Abstract

This work outlines an experimental and theoretical investigation of the effect of molybdenum (Mo) doping on the oxygen vacancy formation and photocatalytic activity of TiO₂. Analytical techniques such as x-ray diffraction (XRD), Raman, x-ray photoelectron spectroscopy (XPS) and photoluminescence (PL) were used to probe the anatase to rutile transition (ART), surface features and optical characteristics of Mo doped TiO₂ (Mo–TiO₂). XRD results showed that the ART was effectively impeded by 2 mol% Mo doping up to 750 °C, producing 67% anatase and 33% rutile. Moreover, the crystal growth of TiO₂ was affected by Mo doping via its interaction with oxygen vacancies and the Ti–O bond. The formation of Ti–O–Mo and Mo–Ti–O bonds were confirmed by XPS results. Phonon confinement, lattice strain and non-stoichiometric defects were validated through the Raman analysis. DFT results showed that, after substitutional doping of Mo at a Ti site in anatase, the Mo oxidation state is Mo⁶⁺ and empty Mo-s states emerge at the titania conduction band minimum. The empty Mo-d states overlap the anatase conduction band in the DOS plot.

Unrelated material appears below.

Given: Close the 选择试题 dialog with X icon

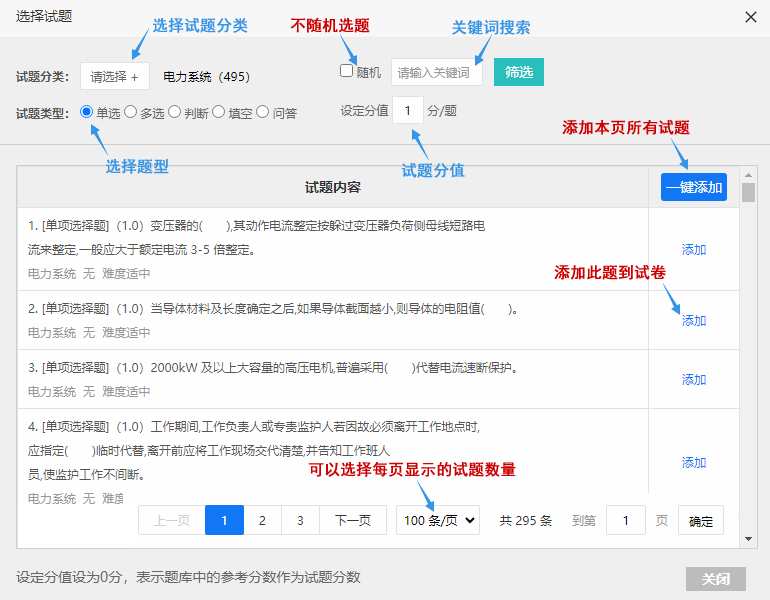Looking at the screenshot, I should click(x=750, y=17).
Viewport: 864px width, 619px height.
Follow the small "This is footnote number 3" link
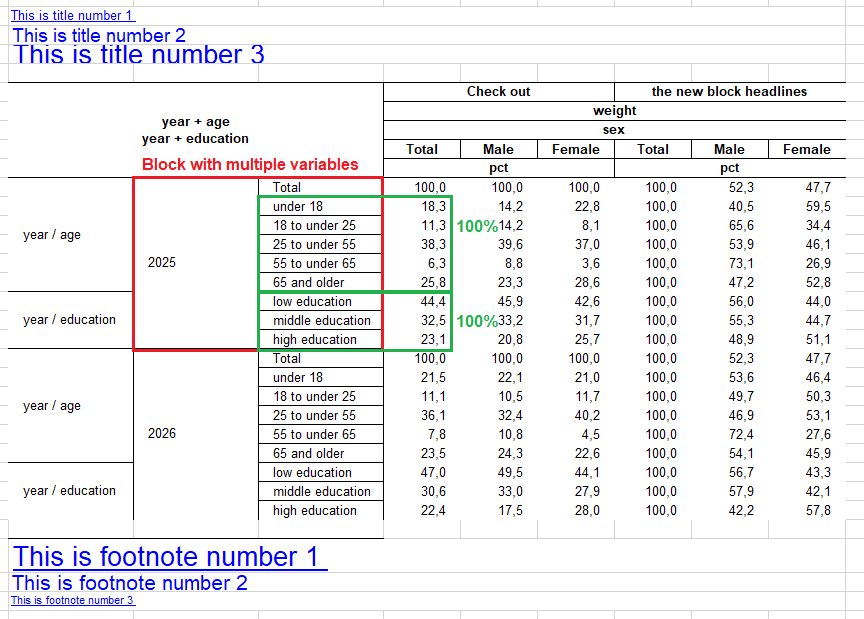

A large energy cost, comparable to that computed for pristine anatase, is required to reduce Mo–TiO₂ through oxygen vacancy formation. Mo⁵⁺ and Ti³⁺ are present after the oxygen vacancy formation and occupied states due to these reduced cations emerge in the energy gap of the titania host. PL studies revealed that the electron–hole recombination process in Mo–TiO₂ was exceptionally lower than that of TiO₂ anatase and rutile. This was ascribed to introduction of 5s gap states below the CB of TiO₂ by the Mo dopant. Moreover, the photo-generated charge carriers could easily be trapped and localised on the TiO₂ surface by Mo⁶⁺ and Mo⁵⁺ ions to improve the photocatalytic activity.